▸ **KUTIPAN DOKUMEN**
Meskipun demikian, Arab Saudi dan Israel, belakangan ini, menjalin kerja sama
karena kepentingan mereka bertemu: memandang Iran sebagai ancaman dan musuh
mereka.
Pada akhirnya, ketegangan,
persaingan, dan pertarungan antara Arab Saudi dan Iran akan sangat
memengaruhi situasi, perdamaian, dan stabilitas di Timur Tengah. Apalagi
sekarang, setelah tercapainya kesepakatan nuklir antara Iran dan AS serta
negara-negara Barat (2015), Iran yang selama ini terkena sanksi terbuka
kemungkinannya untuk terus mengembangkan diri, dan membuka diri bagi masuknya
investasi, serta berdagang dengan negara-negara lain. Sebab, Israel dan Arab
Saudi adalah dua negara yang menentang kesepakatan nuklir tersebut.
Rusia
dan AS di Timur Tengah
Baik Rusia maupun AS
memiliki kepentingan kuat di Suriah. Kedua negara berusaha menjamin bahwa
Suriah tetap stabil dan bersatu meskipun kedua negara memiliki cara berbeda
untuk mewujudkan tujuan tersebut.
Moskwa ingin mengalahkan kelompok
garis keras bersenjata terutama ISIS serta kelompok-kelompok anti Bashar
al-Assad sehingga mereka tidak melebar masuk ke wilayah Rusia. Sementara
Washington menyatakan bahwa beberapa kelompok adalah ”moderat” dan karena itu
perlu dukungan.
Rusia sudah lama mendukung
Assad yang dianggap sebagai satu-satunya cara untuk mencegah radikalisasi
Islam di kawasan. Sebaliknya, AS dan negara-negara sekutunya, Barat,
berpendapat bahwa Assad dan ISIS dapat diperangi secara serempak.
Pendek kata, tujuan
pertama AS di Suriah adalah untuk menghabisi ISIS, tujuan kedua mengakhiri
perang saudara (perang sektarian) dan juga perang proksi di Suriah, tujuan
ketiga menyingkirkan Bashar al-Assad, dan keempat mempertahankan keutuhan
Suriah. Selain itu, kepentingan AS di Timur Tengah terutama untuk
mempertahankan stabilitas regional lebih untuk kepentingan keamanan Israel,
mendorong pertumbuhan ekonomi dan mempromosikan demokratisasi.

▸ **ISI DATA**
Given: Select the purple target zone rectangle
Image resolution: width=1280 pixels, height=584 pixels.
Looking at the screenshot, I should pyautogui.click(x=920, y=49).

▸ **DESKRIPSI TUGAS**
Teruskan tulisan tentang persaingan kepentingan di Timur Tengah mulai setelah kalimat terakhirnya.

▸ **HASIL TUGAS**
AS berusaha mencegah
perang di Suriah meluas dan menjadi penyebab utama destabilitasi kawasan.
Karena itu, AS berkepentingan untuk membatasi konflik, termasuk konflik
berdimensi agama—persaingan antara Arab Saudi (Sunni) dan Iran (Shiah) untuk
memperebutkan wilayah pengaruhnya (Yoshiko Herrera, Andrew Kydd, and Fyodor
Lukyanov, U.S. and Russian Interventions in Syria: U.S. Goals and Interests,
https:// daviscenter.fas.harvard.edu
/sites/daviscenter.fas.harvard.edu/files/US_Goals.pdf ).
Sementara itu,
ketertarikan dan kepentingan Rusia di Asia Barat (Timur Tengah) telah ada
sejak zaman kekaisaran. Ketika dunia terbagi menjadi dua—blok komunis dan
kapitalis—hubungan Moskwa dengan Damaskus baik. Rusia berkawan dengan Suriah
di bawah kepemimpinan Hafez al-Assad (ayah Bashar al-Assad), yang meraih
kekuasaan lewat kudeta pada tahun 1970. Rusia saat itu menjadi pemasok utama
senjata pada Suriah dan mempertahankan satu-satunya pangkalan militer di luar
Uni Soviet di kawasan Mediterania, yakni di Tartus dan pangkalan angkatan
udara di Khmeimim, Suriah.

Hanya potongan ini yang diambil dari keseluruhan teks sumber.